There's a Clinton ad that's even more ironic than the notorious series of "3 am" ads. It's the one where Clinton decries companies that "offshore."
As the Clinton tax reports finally trickle out, there is a tidbit that is getting almost no press attention, but is potentially fascinating in the light of these ads. It appears the Clintons have offshored their own fortune or at least a good hunk of it.
At issue is the report that Clinton has an interest in a Cayman Islands account:
In the increasing bitter, down to the wire, struggle for the Democratic candidacy, the media and Senator Obama have both now latched on to information that shows former president Bill Clinton has a substantial financial stake in three Cayman Islands-registered investment entities...The investments, with Yucaipa Companies, a Los Angeles-based holding company that was founded in 1986 by its billionaire chairman, Ronald Burkle, are believed to offer the former president a fairly risk-free potential yield in the order of tens of millions of dollars...At issue is how the money should be treated for taxation purposes.
There is a part of this report that is questionable, though. Like Andorra and Leichtenstein, the Cayman Islands is a tax haven. There aren't many tax treaties to cover the issue of how those funds will be taxed. So this continued statement in the article doesn't reflect the best opinions of experts in the field:
Although ultimately former president Clinton will have to pay US taxes on income earned through the funds, experts point out that, because there is no domestic taxation system in the Cayman Islands, the way the funds are financed could be used to minimise tax liabilities incurred.
Tax treaties generally defer to local authorities the determination of what is taxable, and in the Caymans, anything goes.

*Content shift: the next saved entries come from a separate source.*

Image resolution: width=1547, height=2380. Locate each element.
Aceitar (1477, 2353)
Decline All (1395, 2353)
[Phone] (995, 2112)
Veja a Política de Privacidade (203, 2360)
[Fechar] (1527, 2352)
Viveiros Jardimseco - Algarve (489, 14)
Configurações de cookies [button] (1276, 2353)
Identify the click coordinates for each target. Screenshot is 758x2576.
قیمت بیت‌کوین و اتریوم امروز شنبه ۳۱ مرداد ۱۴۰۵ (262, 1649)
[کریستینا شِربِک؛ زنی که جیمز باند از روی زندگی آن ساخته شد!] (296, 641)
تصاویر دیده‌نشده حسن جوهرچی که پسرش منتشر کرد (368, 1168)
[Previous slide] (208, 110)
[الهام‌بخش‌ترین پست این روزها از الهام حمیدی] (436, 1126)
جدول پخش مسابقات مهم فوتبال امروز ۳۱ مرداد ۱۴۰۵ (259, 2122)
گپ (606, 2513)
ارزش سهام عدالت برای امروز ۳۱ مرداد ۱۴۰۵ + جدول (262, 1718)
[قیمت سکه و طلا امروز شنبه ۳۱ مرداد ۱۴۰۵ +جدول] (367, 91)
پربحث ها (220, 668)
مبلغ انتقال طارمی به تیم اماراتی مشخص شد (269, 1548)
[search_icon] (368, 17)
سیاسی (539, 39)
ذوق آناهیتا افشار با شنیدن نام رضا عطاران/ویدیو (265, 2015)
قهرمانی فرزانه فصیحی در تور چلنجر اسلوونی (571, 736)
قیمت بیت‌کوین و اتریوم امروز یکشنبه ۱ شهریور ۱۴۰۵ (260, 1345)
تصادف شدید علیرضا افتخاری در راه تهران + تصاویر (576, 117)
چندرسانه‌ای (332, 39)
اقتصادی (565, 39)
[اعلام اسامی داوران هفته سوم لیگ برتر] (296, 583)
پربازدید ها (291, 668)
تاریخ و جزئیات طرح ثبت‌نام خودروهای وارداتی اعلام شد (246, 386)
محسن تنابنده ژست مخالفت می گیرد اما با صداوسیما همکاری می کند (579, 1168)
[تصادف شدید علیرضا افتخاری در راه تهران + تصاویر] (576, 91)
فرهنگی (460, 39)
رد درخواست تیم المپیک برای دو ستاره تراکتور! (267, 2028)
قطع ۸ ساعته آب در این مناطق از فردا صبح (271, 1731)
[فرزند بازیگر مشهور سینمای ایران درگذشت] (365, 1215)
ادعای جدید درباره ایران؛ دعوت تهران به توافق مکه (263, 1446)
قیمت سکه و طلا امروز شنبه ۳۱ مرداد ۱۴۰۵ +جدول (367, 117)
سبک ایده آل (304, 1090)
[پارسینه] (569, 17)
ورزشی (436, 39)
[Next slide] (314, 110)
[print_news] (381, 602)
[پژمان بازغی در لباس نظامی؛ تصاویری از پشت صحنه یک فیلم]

The company was founded by Clinton "bundler" Ronald Burkle (over a million and counting) in the United States in 1986, but then offshored to the Cayman tax haven.
Will the extent of that investment ever be revealed? It has been only about a month since the temporary (albeit ineffective) attempted shut down of Wikileaks for revealing banking information from tax shelters. All that fuss accomplished was to make the banks (the defacto rulers of the Caymans, Andorra and Leichtenstein) more careful about their records.
But this isn't a diary about international taxation. I woke up this morning with two "burning questions" and thought they should be posed here--where experts gather. First, was there anything about the information from Julius Baer bank in the Caymans that actually threatened American politicos and power brokers so much that strings were pulled? (By people, of course, who didn't understand much about the tubes, since blocking an American domain name didn't stop the leaks at all.) Are there clues in the Wikileaks documents to the extent of the investment?
And second, how can Clinton run on a platform that includes eliminating offshore tax shelters and maintain one of her own? This statement by a Clinton spokesperson is questionable if not patently untrue:
Jay Carson, a spokesperson for Sen. Clinton's presidential campaign, said the Yucaipa global fund was organized in the Cayman Islands to attract foreign investors. "Each investor or partner in the fund pays the taxes they owe in their home country. For U.S. citizens like Bill Clinton, that means he pays U.S. taxes on his income from this fund, which he does," said Carson.
...While this statement, from the same article, is obvious:
"No average person has interest and funds in the Cayman Islands. This is all the above-average, non-tax-paying, super rich," said Jack Blum, an attorney and leading expert on offshore tax havens.
Why has this not made lead headlines? My guess is that the Clintons are pulling the old Obi Wan Kenobi trick: "Nothing to see here; move along now."